Implement vector fitting to replace external `vectfit` package
Description
This pull request removes the dependency on the unmaintained external vectfit package (https://github.com/liangjg/vectfit) used in OpenMC's windowed multipole (WMP) infrastructure. In its place, a vector fitting is introduced based on the vectorFitting.py module from scikit-rf project.
The implementation will be made in several steps as suggested by Paul:
- [x] Confirm whether the wrapper code it produced is correct or needs updating
- [x] Vendor a stripped version of the necessary vector fitting functionality from scikit-rf's vectorFitting.py module
- [x] Test it out by generating multipole data from an ENDF file and compare what you get with the updated implementation compared to the vectfit module. Hopefully it agrees but if not it will require some more digging.
This change improves long-term maintainability and compatibility of OpenMC.
Fixes #3487
Checklist
- [x] I have performed a self-review of my own code
- [x] I have run clang-format (version 15) on any C++ source files (if applicable)
- [x] I have followed the style guidelines for Python source files (if applicable)
- [x] I have made corresponding changes to the documentation (if applicable)
- [x] I have added tests that prove my fix is effective or that my feature works (if applicable)

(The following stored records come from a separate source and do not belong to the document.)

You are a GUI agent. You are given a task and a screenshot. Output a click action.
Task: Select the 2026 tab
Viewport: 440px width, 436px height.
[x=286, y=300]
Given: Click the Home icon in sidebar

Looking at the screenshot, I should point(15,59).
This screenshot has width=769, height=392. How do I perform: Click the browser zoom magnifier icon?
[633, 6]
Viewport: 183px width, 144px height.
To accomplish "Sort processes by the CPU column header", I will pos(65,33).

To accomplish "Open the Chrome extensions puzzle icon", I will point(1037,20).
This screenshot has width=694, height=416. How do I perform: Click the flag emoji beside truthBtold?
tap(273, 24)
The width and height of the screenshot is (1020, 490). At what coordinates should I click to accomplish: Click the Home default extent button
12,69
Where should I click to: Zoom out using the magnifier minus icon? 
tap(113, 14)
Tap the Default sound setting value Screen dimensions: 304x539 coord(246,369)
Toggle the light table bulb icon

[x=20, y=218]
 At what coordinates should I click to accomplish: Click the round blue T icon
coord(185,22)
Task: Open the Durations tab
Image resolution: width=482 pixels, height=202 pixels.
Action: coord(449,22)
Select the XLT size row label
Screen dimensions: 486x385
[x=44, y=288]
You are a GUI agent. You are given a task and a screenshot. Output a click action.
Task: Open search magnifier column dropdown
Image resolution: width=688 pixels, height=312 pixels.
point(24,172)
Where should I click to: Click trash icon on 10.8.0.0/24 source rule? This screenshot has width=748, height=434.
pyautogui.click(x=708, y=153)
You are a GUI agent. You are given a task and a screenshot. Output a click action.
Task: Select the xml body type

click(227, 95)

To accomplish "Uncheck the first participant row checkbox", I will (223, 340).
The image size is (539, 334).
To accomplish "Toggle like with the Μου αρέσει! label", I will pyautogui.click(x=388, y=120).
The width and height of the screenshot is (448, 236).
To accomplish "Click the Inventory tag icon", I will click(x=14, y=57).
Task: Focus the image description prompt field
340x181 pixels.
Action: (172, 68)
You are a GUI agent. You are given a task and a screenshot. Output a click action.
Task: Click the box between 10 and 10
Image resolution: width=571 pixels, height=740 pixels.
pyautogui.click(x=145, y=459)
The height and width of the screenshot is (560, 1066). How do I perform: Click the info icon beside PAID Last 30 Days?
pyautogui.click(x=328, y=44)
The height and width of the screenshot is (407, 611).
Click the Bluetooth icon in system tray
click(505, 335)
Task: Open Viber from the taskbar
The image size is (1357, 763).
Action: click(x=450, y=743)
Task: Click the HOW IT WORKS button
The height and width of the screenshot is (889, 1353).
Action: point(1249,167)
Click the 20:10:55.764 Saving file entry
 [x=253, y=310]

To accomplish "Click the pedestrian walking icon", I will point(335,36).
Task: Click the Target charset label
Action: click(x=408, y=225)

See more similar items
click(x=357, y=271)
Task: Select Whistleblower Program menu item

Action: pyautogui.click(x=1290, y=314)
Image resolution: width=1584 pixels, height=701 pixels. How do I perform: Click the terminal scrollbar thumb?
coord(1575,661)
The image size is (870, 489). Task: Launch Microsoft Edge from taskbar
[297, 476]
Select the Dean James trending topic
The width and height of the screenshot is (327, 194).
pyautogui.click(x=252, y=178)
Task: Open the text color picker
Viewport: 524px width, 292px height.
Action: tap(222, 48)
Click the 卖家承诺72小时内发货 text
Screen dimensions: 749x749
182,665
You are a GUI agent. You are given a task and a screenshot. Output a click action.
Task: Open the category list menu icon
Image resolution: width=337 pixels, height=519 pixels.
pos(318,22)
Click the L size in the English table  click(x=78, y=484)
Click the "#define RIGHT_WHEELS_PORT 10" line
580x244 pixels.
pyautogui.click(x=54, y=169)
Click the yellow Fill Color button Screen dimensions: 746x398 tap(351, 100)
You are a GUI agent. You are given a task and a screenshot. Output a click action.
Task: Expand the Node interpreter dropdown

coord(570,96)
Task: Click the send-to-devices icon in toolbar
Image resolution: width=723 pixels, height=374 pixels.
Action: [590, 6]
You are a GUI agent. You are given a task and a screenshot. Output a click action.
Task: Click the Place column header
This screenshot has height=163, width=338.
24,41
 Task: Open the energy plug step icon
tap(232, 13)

This PR is currently a draft. The code is a copy-pasting of the suggestion by chatGPT provided by Paul. The following repository provides an installation of openmc with vectfit dependency as it currently is implemented: https://github.com/azimgivron/openmc-vectfit.git This will be used to make the comparisons between the implementations.
Hello guys,
I've taken the time to re-implement the code using NumPy and SciPy. The unit tests are adapted from Jingang Liang’s implementation for consistency.
To validate the results, I generated WMP data from ENDF/B-VII for both Na-23 and Fe-56, and ran both implementations on these datasets. I will soon share plots comparing the absolute error in absorption cross sections between the two codes but there almost 0.
I also benchmarked the compute time, though I haven’t yet post-processed those results. In any case, I believe this additional performance data isn’t critical for this PR.
📊 Interpolation Benchmark: C++ vs Python
Note that the legend says $|\text{C++}-\text{Python}|$ where it should say $\frac{\text{C++}-\text{Python}}{\text{C++}}$.
This benchmark compares the C++ and Python implementations of vectfit for the WMP absorption cross sections of Na23 and Fe56. The relative error plots show that the results are close but differ at some points, I guess its energy frontier between interpolations, though further investigation could be done.
As expected, the Python implementation is slightly slower than the C++ counterpart, though still functionally equivalent in output.
🧬 Interpolation Metadata
Na23:
- 56 resonance poles
- 425 energy windows
- 0.63 poles per window
- 5th-order Chebyshev fit for the smooth background
Fe56:
- 408 resonance poles
- 1273 energy windows
- 2.7 poles per window
- 2nd-order Chebyshev fit for the smooth background
Hi, is this PR blocked because something is expected from me ?
@azimgivron Any chance you can update the results you had shared above with the normalization correction? I'm curious how much of the relative error shown before may be due to that.
This PR looks ready to be merge for me. @azimgivron, could you provide the scripts used to make the comparison between python and cpp vector fitting?